After a full year under the watchful eye of Hewlett-Packard CEO Mark Hurd, the Palo Alto, Calif., company is aggressively reinvigorating its storage business following years of underperformance.
With solid technology acquisitions such as AppIQ and OuterBay, coupled with storage portfolio enhancements designed to more closely align the relationship of storage to other enterprise systems, HP is not slowing down.
Recently, Mike Feinberg, vice president and chief technology officer of HPs StorageWorks division, outlined some of his thoughts to eWEEK Senior Writer Brian Fonseca on the future of HP StorageWorks, what Hurds ultimate storage strategy is and why multivendor storage interoperability has been slow to develop.
What specific consolidation issues does HP expect to address for its customers with its product rollout in Asia Pacific this week? Which area is currently feeling the most pain?
These announcements are specifically targeted at online, backup, e-mail and remote office consolidation, both for HP and multi-vendor IT environments, and demonstrate HPs continued commitment to its storage business. This is the second major refresh of our storage portfolio in the past nine months since the largest storage product launch in company history last May.
Describe HPs plans for technology acquired by its recent OuterBay purchase.
OuterBay builds on HPs enterprise solutions to help companies get more from their mission-critical database environments. Its Application Data Management suite manages enterprise databases such as Oracle, SQL Server and Sybase by automatically extracting and relocating inactive information—thus reducing the size of the database, improving database performance and lowering costs.

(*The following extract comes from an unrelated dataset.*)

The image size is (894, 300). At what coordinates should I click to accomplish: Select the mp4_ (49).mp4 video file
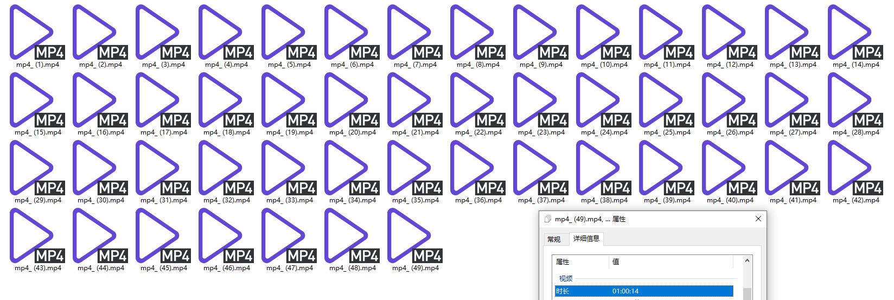coord(414,236)
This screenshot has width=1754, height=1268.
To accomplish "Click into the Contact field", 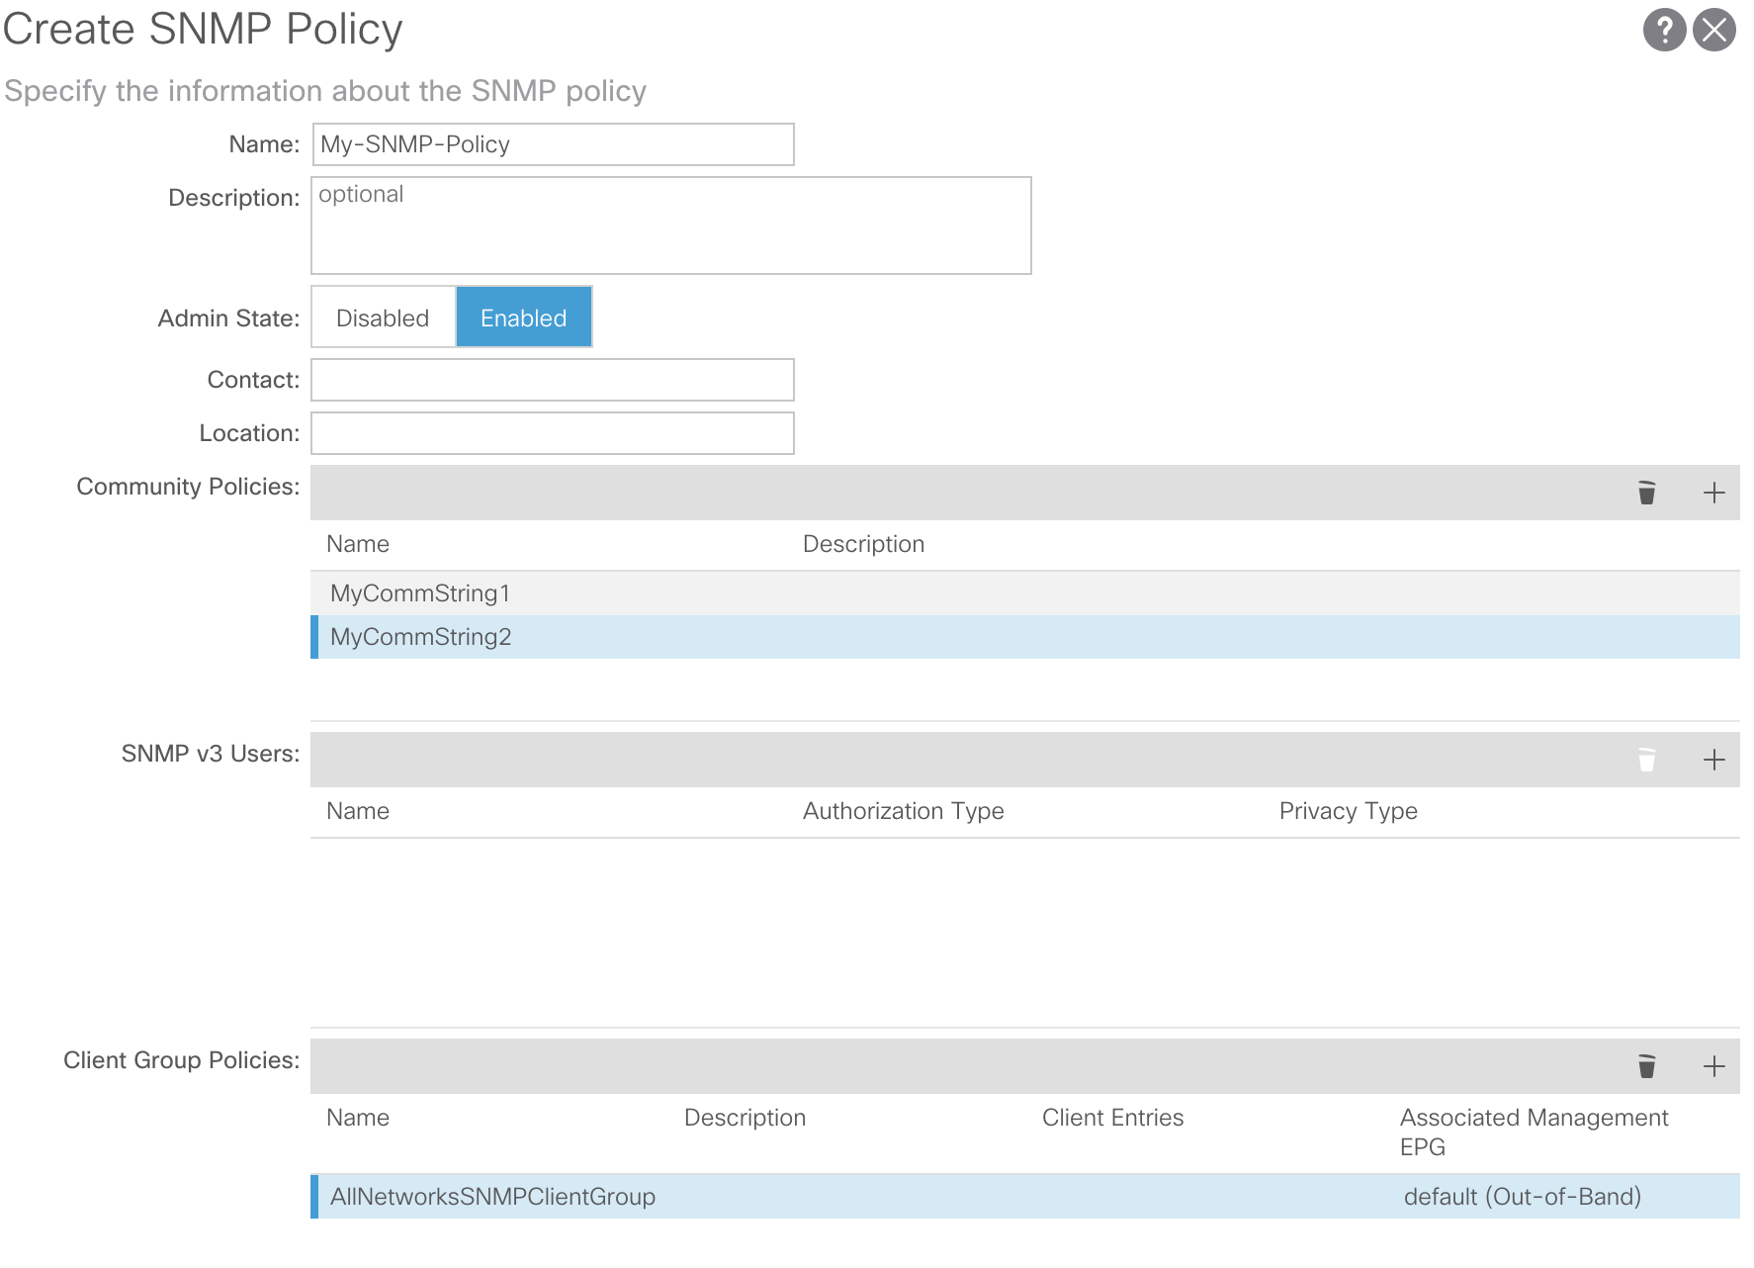I will [x=552, y=380].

In other words, it provides significant, demonstrable ROI (return on investment). Sixty percent of HPs Integrity server customers are running Oracle applications and databases today, making OuterBays products a key capability for our customers. The technology will enable HP to expand its solutions for customers deploying Oracle, SQL Server and Sybase databases as well as major enterprise applications such as Oracle E-Business Suite, SAP and PeopleSoft.
In addition, this acquisition is another step in our ILM (information lifecycle management) strategy as we continue to advance our capabilities—allowing us to manage the retention of structured data in the same manner that we manage the retention of unstructured data.

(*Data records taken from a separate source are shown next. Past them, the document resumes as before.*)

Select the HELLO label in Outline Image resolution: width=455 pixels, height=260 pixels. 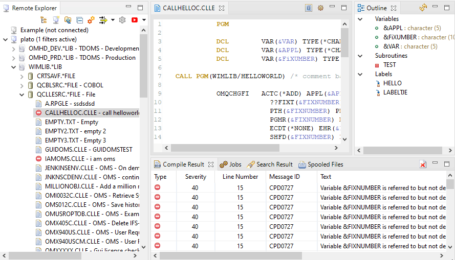pos(392,83)
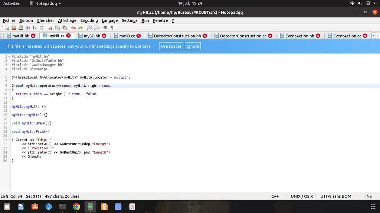Toggle word wrap in toolbar

(x=105, y=28)
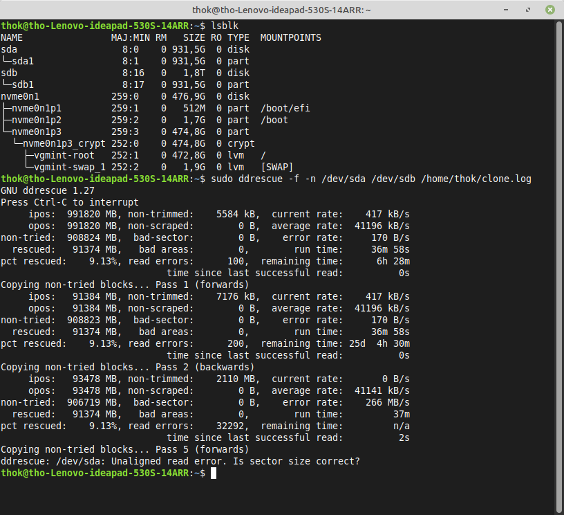Click the GNU ddrescue 1.27 version line

pyautogui.click(x=47, y=190)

Database archiving is complementary to our data protection, e-mail archiving, and file movement technologies—all important to the efficient deployment of a comprehensive ILM process.
What will the role of RISS be for HP and its customers in 2006? When will RISS be capable of managing customers current storage architecture?
We will continue to enhance HPs Reference Information Storage System to become the repository of choice [with which] to archive customer file and application data—both with HP solutions and offerings from our ISV partners in HPs ILM Partner Program. Stay tuned for upcoming announcements in the very near future.
In terms of functionality, in what specific areas is HP focusing its R&D efforts on its EVA and XP storage hardware product lines?
HP will continue to enhance the performance, capacity and high-availability features on both the EVA and XP product lines—with a focus on making both arrays easier to manage and more scalable over time—always with a customers investment protection in mind.
This weeks announcement is a perfect example—where iSCSI and 4GB Fibre Channel connectivity as well as the 400 and 500GB FATA disk drives in the EVA allow customers to connect one EVA via both Fibre Channel and iSCSI, gain improved performance, and increased capacity and scalability up to 120TB. And continued enhancements to HPs Command View and Replication
HPs Systems Advantage over
Solutions Manager software tools make managing the EVA simpler than any other midrange array on the market. In addition, we increased the performance of the XP12000 by doubling the cache size to 256GB and also reduced the entry-level cost of an XP12000 array by offering an 8-port CHIP pair—which means a customer can start with as few as 8 ports and scale to over 224. No other array has this level of scalability.
How does HPs existence as a systems vendor pose an advantage over its pure-storage competitors?
More and more customers are looking to reduce the number of vendors they do business with. They realize that the benefits of unifying their server and storage infrastructure, high availability, and simplified vendor interaction outweigh getting “the latest and greatest widget” from competitors with narrow offerings.
Weve received strong positive feedback from customers who have implemented Storage Essentials with Systems Insight Manager to manage both their server and storage environments using a well-integrated tool. In addition, HP customers greatly appreciate the high-availability benefits achieved by implementing metro and continental clusters across their HP servers and storage.
What is Mark Hurds vision for HPs storage business unit? How is that strategy currently being executed?
As the recent acquisitions of both AppIQ and OuterBay demonstrate, Mark Hurd is committed to HPs storage business and wants to see it grow faster than the market. He views StorageWorks as a key component to help customers realize the promise of the Adaptive Enterprise—and to provide SMB (small and midsize business) customers with easy-to-use, worry-free storage.
For standards such as SMI-S to be successful, what needs to occur? Why does storage interoperability still dog customers?
More than ever, HP is committed to working closely with SNIA to make the SMI-S standard pervasive. Unfortunately, given the breadth and complexity of todays storage products, the effort is taking longer than all of us would like—although customers can already see concrete benefits through HPs Storage Essentials Storage Resource Management software, which is leveraging this standard.